*Problem details:*
Copy every line from the material below that holds "size".

*Dataset records:*
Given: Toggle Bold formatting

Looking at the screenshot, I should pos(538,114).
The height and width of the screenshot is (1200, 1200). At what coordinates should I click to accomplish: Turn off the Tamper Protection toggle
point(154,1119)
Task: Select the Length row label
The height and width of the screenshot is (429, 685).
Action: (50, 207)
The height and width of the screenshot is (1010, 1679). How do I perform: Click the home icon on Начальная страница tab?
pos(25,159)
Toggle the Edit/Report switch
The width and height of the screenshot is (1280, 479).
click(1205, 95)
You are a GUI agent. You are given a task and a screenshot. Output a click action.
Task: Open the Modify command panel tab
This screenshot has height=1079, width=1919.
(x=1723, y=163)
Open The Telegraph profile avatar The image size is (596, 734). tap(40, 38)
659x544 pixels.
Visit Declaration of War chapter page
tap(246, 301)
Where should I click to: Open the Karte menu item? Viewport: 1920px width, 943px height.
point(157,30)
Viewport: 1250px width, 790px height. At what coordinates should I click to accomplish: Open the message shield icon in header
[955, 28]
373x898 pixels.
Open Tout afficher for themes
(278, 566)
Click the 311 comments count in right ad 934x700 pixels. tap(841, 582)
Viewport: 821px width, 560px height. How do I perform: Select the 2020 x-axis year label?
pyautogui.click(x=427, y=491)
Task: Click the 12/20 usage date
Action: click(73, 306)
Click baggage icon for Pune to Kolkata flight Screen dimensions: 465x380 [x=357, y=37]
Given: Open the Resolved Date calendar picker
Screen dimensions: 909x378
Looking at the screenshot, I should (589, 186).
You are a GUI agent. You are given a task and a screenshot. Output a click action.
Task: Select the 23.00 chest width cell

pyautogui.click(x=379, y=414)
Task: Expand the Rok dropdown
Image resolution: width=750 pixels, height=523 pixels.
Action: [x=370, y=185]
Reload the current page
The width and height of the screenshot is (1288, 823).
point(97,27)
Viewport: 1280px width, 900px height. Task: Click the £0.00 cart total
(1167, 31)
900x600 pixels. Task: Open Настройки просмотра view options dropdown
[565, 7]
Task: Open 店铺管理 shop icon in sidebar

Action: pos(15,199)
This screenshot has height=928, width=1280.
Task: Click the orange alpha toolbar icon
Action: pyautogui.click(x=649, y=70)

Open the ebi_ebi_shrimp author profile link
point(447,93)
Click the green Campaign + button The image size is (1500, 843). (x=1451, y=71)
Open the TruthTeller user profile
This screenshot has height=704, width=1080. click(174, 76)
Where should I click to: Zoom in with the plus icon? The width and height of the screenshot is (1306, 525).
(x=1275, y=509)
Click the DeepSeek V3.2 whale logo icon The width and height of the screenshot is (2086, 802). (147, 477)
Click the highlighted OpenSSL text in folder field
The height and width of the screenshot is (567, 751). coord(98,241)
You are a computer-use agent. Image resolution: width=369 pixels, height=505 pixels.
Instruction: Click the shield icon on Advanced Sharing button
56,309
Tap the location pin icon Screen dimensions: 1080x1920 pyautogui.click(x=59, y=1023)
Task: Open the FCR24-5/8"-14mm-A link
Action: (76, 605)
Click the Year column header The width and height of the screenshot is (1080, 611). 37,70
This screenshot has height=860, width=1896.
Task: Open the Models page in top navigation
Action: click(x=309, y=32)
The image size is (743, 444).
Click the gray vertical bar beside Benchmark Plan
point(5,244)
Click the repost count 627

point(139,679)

*Exercise result:*
Open The Telegraph profile avatar The image size is (596, 734). tap(40, 38)
Click the green Campaign + button The image size is (1500, 843). (x=1451, y=71)
The image size is (743, 444).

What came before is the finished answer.